The Mysterious Knight (1899)

The Mysterious Knight is a trick film in which motifs from the European Medieval period are used satirically as a setting for cinematic special effects. This was one of two Medieval-themed genres in the silent cinema, both of which were developed and codified by Méliès himself; the other was a less overtly whimsical, more plot-oriented genre of narrative film telling medieval stories, such as Méliès's 1900 epic Joan of Arc. Both types of Medieval film invented by Méliès were extensively influential, quickly spreading to the United States and other filmmaking countries. The medieval trick film genre was a particularly decisive influence, leading eventually to the development of animated medieval films as well as to medieval epics that use computer-generated imagery for spectacular purposes.

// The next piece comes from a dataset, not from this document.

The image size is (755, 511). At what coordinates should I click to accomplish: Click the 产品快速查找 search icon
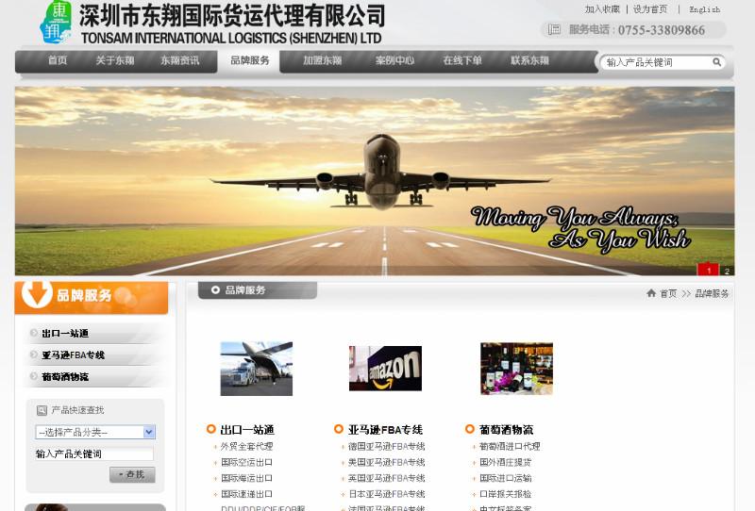42,410
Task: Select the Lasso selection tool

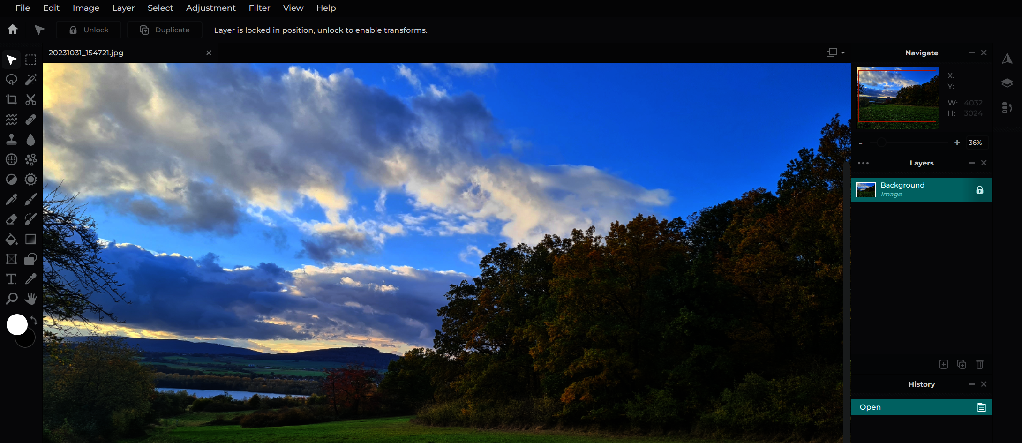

The film is also one of many Méliès works featuring living body parts becoming detached from the rest of the body. Other examples include The Man with the Rubber Head, The Infernal Cake Walk, and The Melomaniac.

==Production==
The special effect of the talking head in a vase was created using multiple exposure, with the film stock was rewound in the camera and reexposed. Black cloth was used to mask the set when the head was filmed. Méliès performed a similar trick, with three duplications of his own head, in his film The Four Troublesome Heads.

==Release and survival==
The film was released by Méliès's Star Film Company and is numbered 226–227 in its catalogues. It was presumed lost until a print was identified in the vaults of the George Eastman House. In 1989, a restored print of the film was premiered at the Pordenone Silent Film Festival.